Some of the conventional wisdom on avoiding all bonds except for short-maturity issues may be flawed. There are alternatives that can make sense while producing modest yield.

If you want to sacrifice yield now for protection later, consider a floating-rate bond fund that invests in securities with variable interest rates. Here are two funds to think about:

* The SPDR Barclays Capital Investment Grade Floating Rate ETF, for example, has little risk of losing money when rates rise. It gained nearly 1 percent last year as the Barclays U.S. Aggregate Bond Total Return Index - a benchmark for the lion’s share of the U.S. bond market - lost 0.2 percent. It charges 0.15 percent for annual management expenses.

The sacrifice part is the short-term return: the SPDR fund is up only 0.14 percent for the 12 months through June 27, compared with more than 4 percent for the Barclays Index.

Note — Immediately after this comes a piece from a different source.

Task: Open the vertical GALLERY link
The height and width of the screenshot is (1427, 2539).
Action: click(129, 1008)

* The iShares Core US Aggregate Bond ETF, which tracks the Barclays index with moderate risk, is up 4.3 percent for the 12 months through June 27. It charges 0.08 percent a year in expenses. I hold it in my 401(k) as a proxy for the American bond market.

This fund would give you more yield than the SPDR fund and broader exposure to the wider U.S. bond market.

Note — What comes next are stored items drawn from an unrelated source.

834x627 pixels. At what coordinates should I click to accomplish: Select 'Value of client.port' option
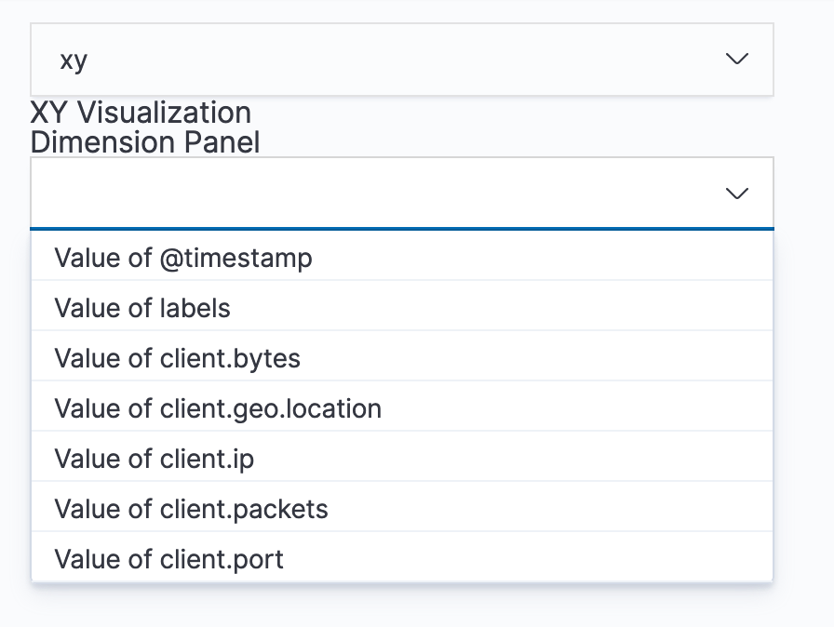click(x=168, y=559)
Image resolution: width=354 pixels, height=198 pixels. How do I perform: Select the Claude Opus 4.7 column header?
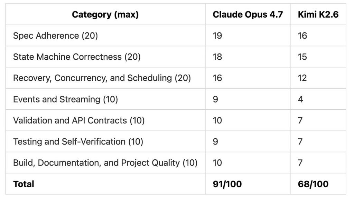tap(248, 14)
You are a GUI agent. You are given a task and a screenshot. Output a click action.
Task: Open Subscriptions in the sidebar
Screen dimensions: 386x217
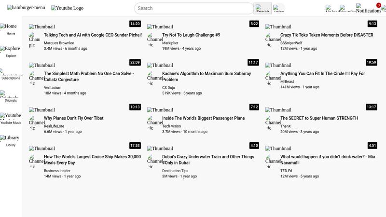(x=11, y=74)
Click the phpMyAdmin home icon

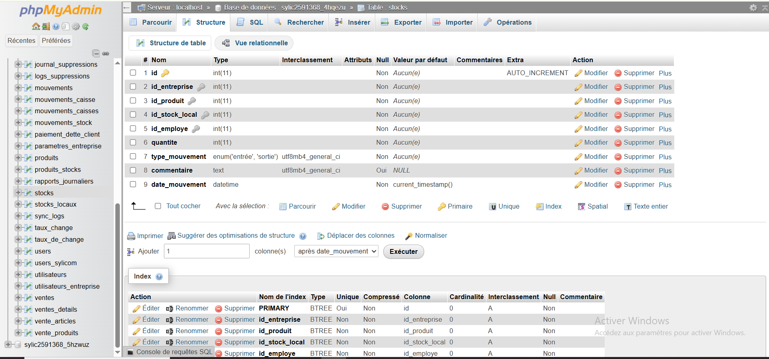point(36,27)
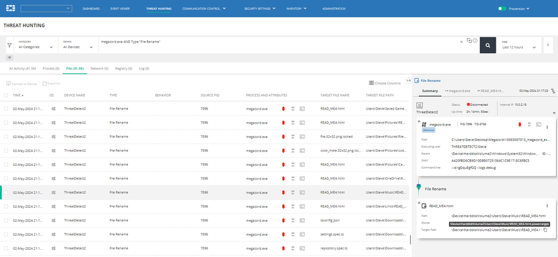Check the select-all checkbox in the table header
The height and width of the screenshot is (257, 558).
pos(6,96)
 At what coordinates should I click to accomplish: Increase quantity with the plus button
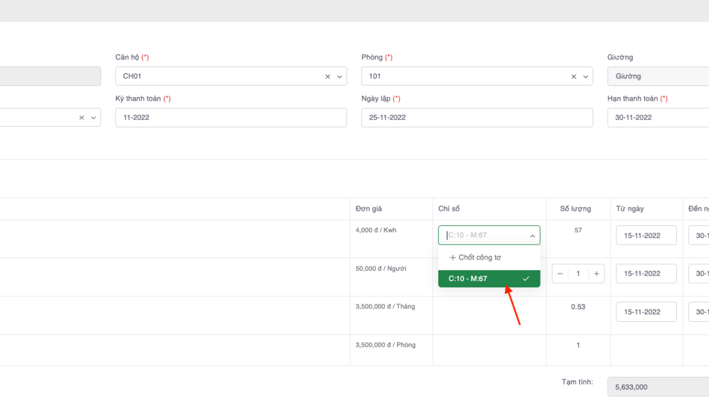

What about the traditional advice in a rising-rate environment - in which most bond prices fall - to go to bonds with short maturities?

Keep in mind that you face loss of yield and some volatility if you switch from bonds with maturities from five to 10 years to bonds that mature in under five years.

“The short end of the yield curve may not be a safe haven in the years ahead,” says Joel Dickson, a senior investment strategist in the Vanguard Investment Strategy Group in Malvern, Pennsylvania.

There also may be some shocks in store in long-maturity bonds as the Federal Reserve retreats from its bond-buying stimulus program later this year.

Danger also lies in short rates rising rapidly, according to John Blank, chief equity strategist for Zacks Investments in Chicago. “Once they start rising, long-term interest rates can shoot up from their place between a range from 2.5 percent to 3 percent to close to 4 percent - all in a few weeks. That is enough to shock fixed income markets and change the dynamics of global asset allocation dramatically,” he wrote in a recent commentary.


One of the worst tactics is to look at returns from past years in bond funds and expect them to continue or to think that traditional bond funds are safe havens. Past returns provide no protection against future interest-rate hikes.

Last year’s hiccup in the bond market proved that even the most well-known funds are prone to losses. The A shares of the Pimco Total Return fund , one of the largest bond funds in the world, lost 2.3 percent last year. It’s up about 4.5 percent for the 12 months through June 27. Longer-term, though, the fund has handily beaten the U.S. bond market’s main benchmark over the past three-, five- 10- and 15-year periods.

But can you expect the Pimco fund, managed by embattled management legend Bill Gross, to live up to high expectations based on past returns? Thousands of investors don’t think so, as the $229 billion fund has had some $50 billion in redemptions in the past year. The fund charges 0.85 percent for annual expenses in addition to a 3.75-percent sales charge.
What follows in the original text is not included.